▶ [YOUR OBJECTIVE]: While leaving the pictures out, set down only the lines from the one with "Click the GOES X-Ray Flux - UTC title" through the end of the records, exactly as they stand.

Saved entries
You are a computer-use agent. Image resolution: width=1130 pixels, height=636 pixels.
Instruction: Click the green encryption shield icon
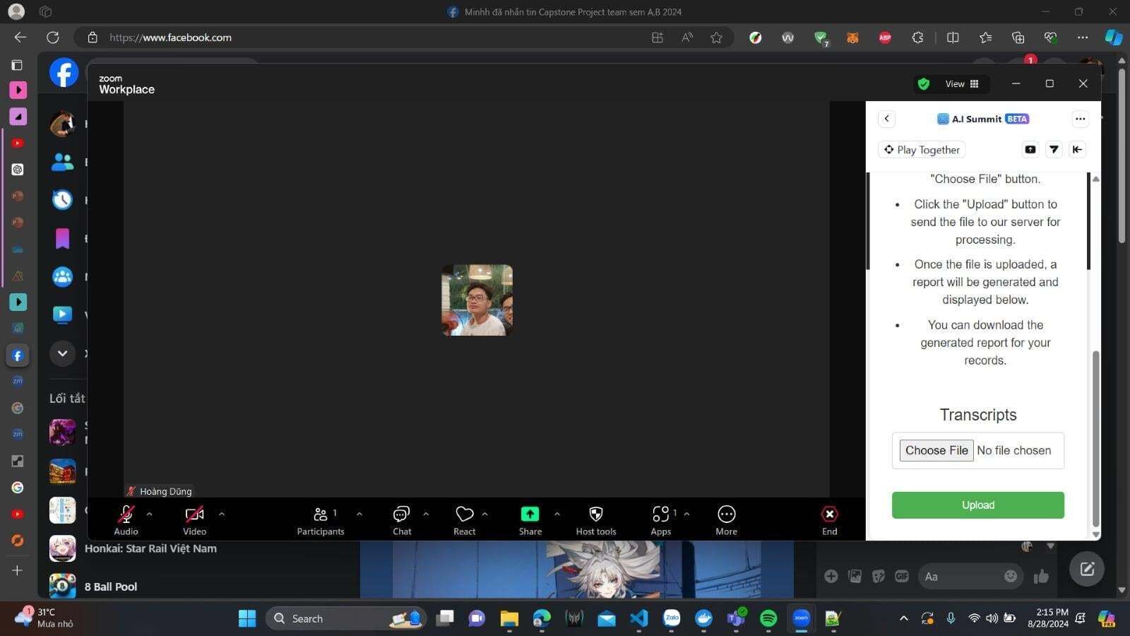[923, 84]
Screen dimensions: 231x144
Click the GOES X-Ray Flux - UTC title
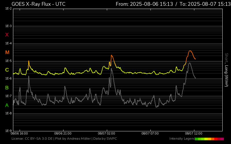(38, 4)
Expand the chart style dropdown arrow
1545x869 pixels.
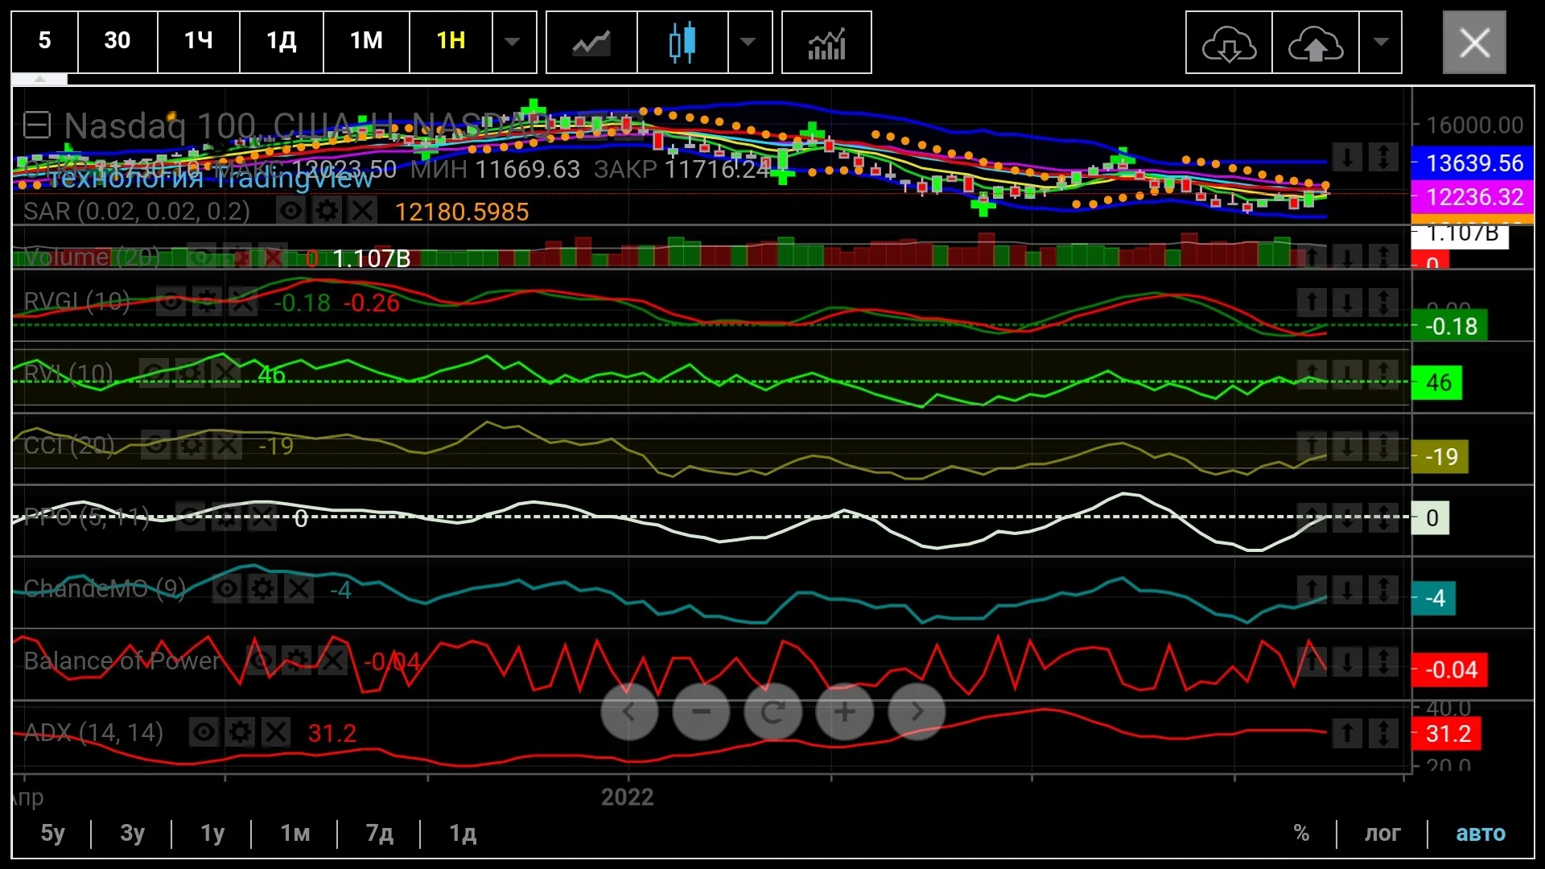[x=748, y=43]
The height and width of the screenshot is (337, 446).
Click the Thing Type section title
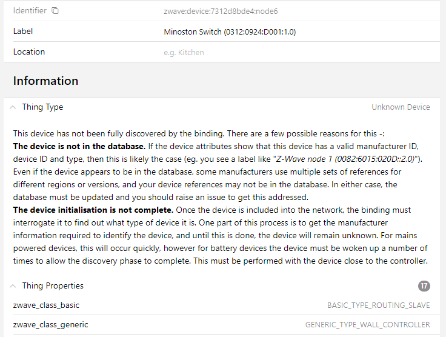pos(42,107)

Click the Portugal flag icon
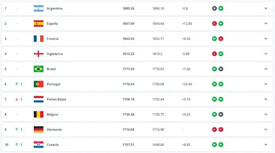click(39, 84)
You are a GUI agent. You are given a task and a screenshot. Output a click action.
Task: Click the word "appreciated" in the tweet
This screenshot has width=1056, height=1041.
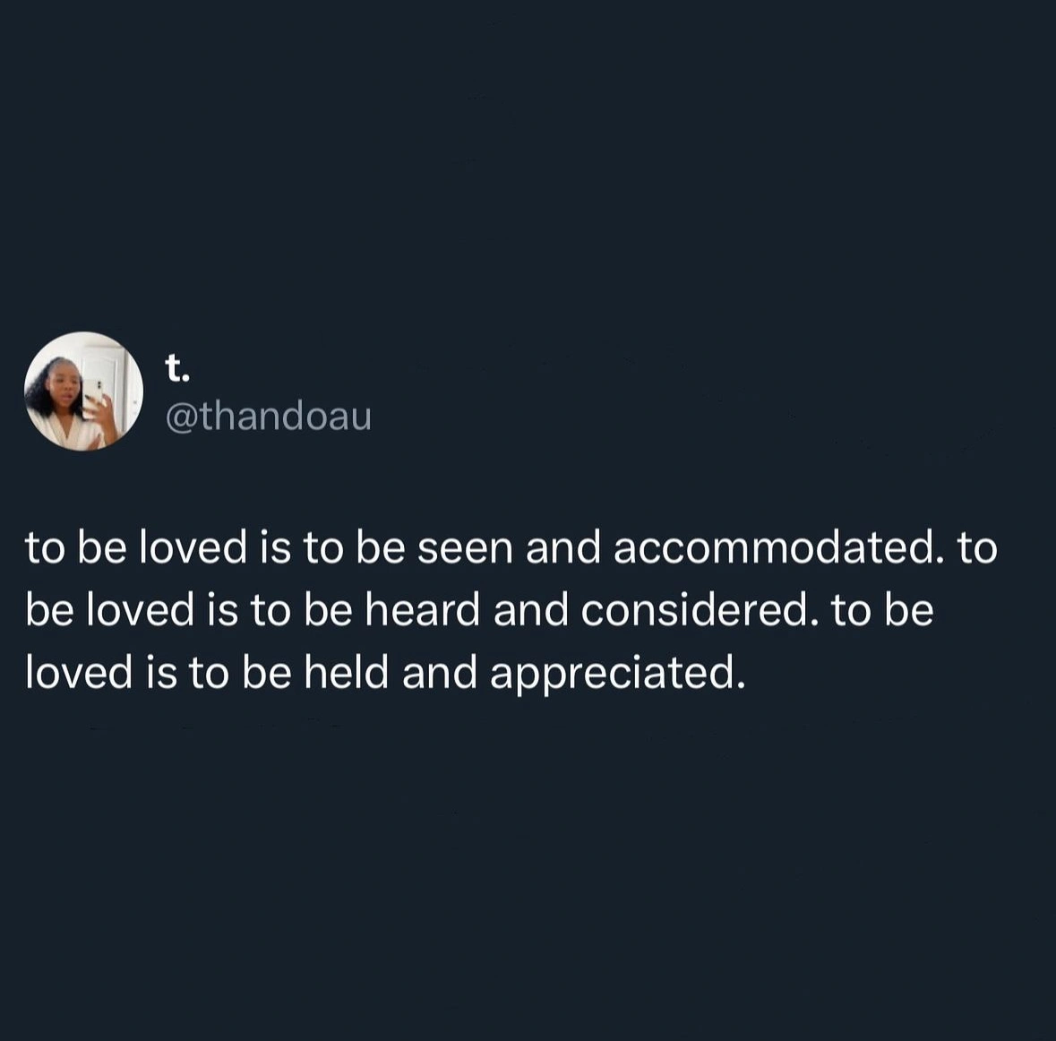click(x=616, y=673)
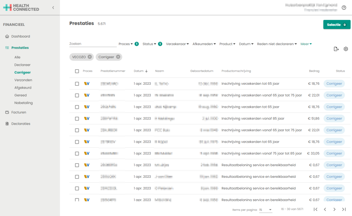Expand the Verzekeraar filter dropdown
The image size is (352, 216).
[177, 44]
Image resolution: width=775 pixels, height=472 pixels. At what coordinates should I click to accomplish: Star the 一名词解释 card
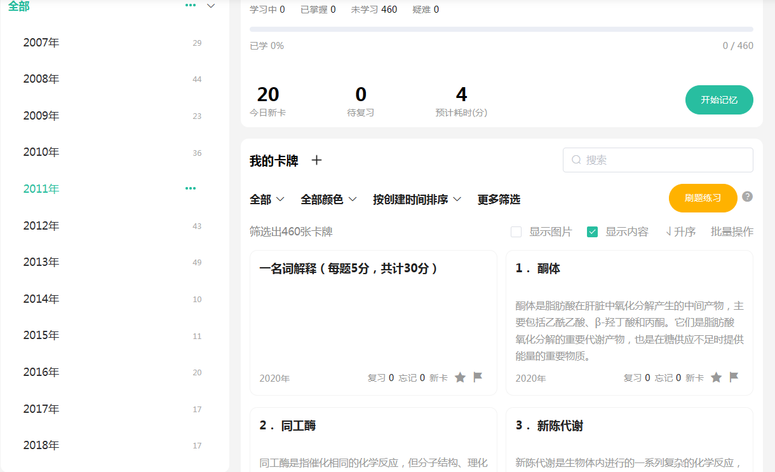(460, 377)
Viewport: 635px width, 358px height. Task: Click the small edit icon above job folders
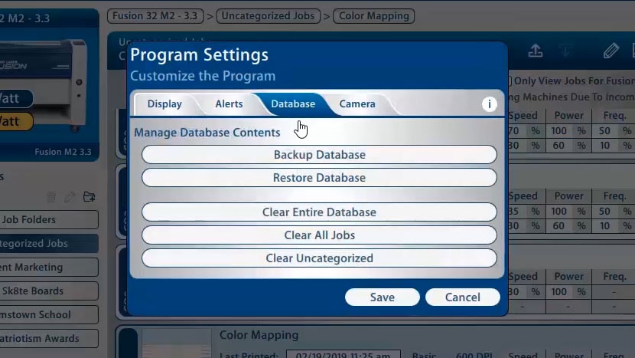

▶ [TASK RESULT]:
Click the GOES X-Ray Flux - UTC title
(38, 4)
Expand the chart style dropdown arrow
1545x869 pixels.
[x=748, y=43]
The height and width of the screenshot is (337, 446).
Click the Thing Type section title
pos(42,107)

Click the Portugal flag icon
click(39, 84)
You are a GUI agent. You are given a task and a screenshot. Output a click action.
Task: Click the word "appreciated" in the tweet
This screenshot has width=1056, height=1041.
click(x=616, y=673)
Expand the Verzekeraar filter dropdown
The image size is (352, 216).
[177, 44]
Image resolution: width=775 pixels, height=472 pixels. At what coordinates should I click to accomplish: Star the 一名词解释 card
(460, 377)
Viewport: 635px width, 358px height. Task: Click the small edit icon above job folders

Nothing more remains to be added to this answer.